The jury would not be bound by the submission of counsel or the indication of the judge. If the jury made an award outside the upper or lower brackets indicated and such award was apealed, real weight must be given to the possibility that their judgment was to be preferred to that of the judge.
Those modest but important changes would not undermine the constitutional position of the libel jury. Historically the significance of the libel jury had lain, not in assessing damages, but in deciding whether the publication was a libel.

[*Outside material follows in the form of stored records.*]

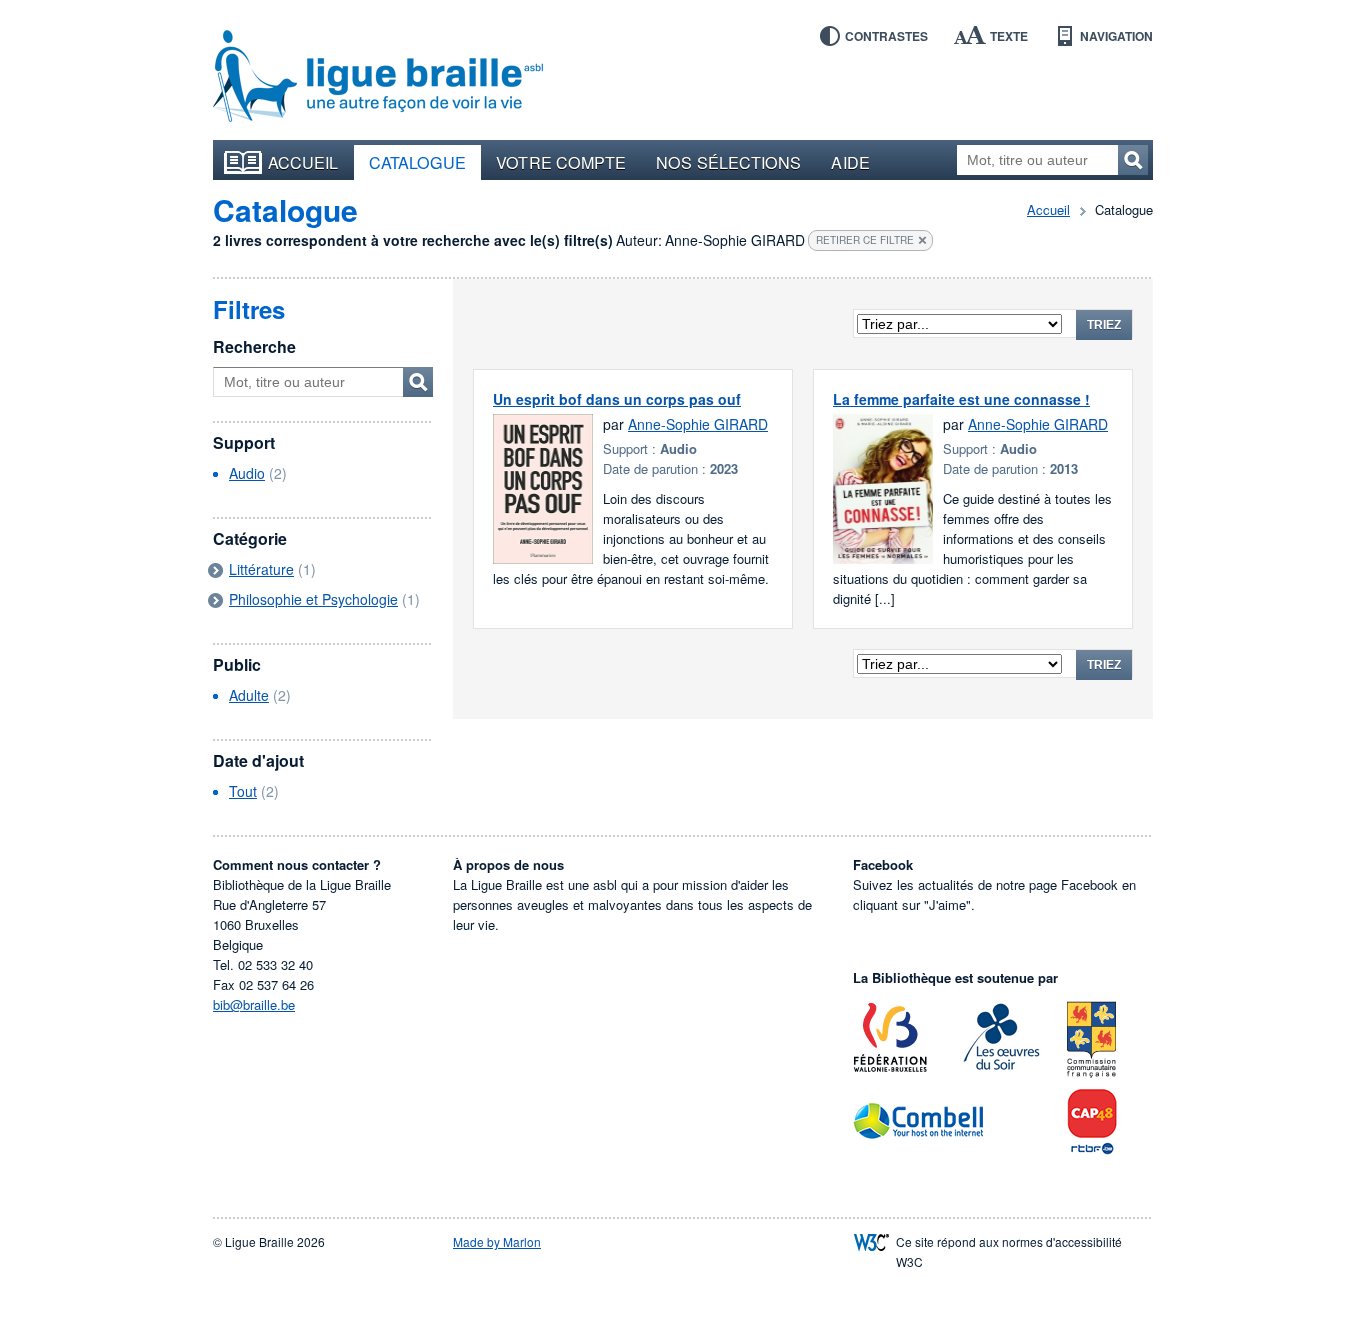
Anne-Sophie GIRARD (698, 424)
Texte (1009, 36)
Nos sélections (728, 162)
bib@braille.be (254, 1004)
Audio (247, 473)
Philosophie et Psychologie (313, 599)
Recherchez (1133, 160)
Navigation (1116, 36)
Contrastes (886, 36)
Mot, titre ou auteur (418, 382)
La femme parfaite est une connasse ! (961, 399)
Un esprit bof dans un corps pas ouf (617, 399)
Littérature (261, 569)
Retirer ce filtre (865, 240)
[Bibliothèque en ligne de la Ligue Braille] (378, 77)
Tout (243, 791)
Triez (1104, 325)
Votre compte (561, 162)
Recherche (254, 346)
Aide (850, 162)
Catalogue (418, 162)
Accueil (303, 162)
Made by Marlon (497, 1241)
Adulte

Exemplary damages were awarded only if the publisher knew he acted unlawfully or had no genuine belief in the truth of the publication, acted in the hope of material gain, and when the compensatory damages was not sufficient to punish the defendant and deter others. Such damages should never exceed the minimum sum necessary to meet the public purpose underlying such damage, that of punishing the defendant, showing that tort did not pay and deterring others.
Although the judge had not misdirected the jury in his summing-up on the award of damages, the size of the award was excessive. Awards of pounds 25,000 would be substituted for compensatory damages and pounds 50,000 for exemplary damages.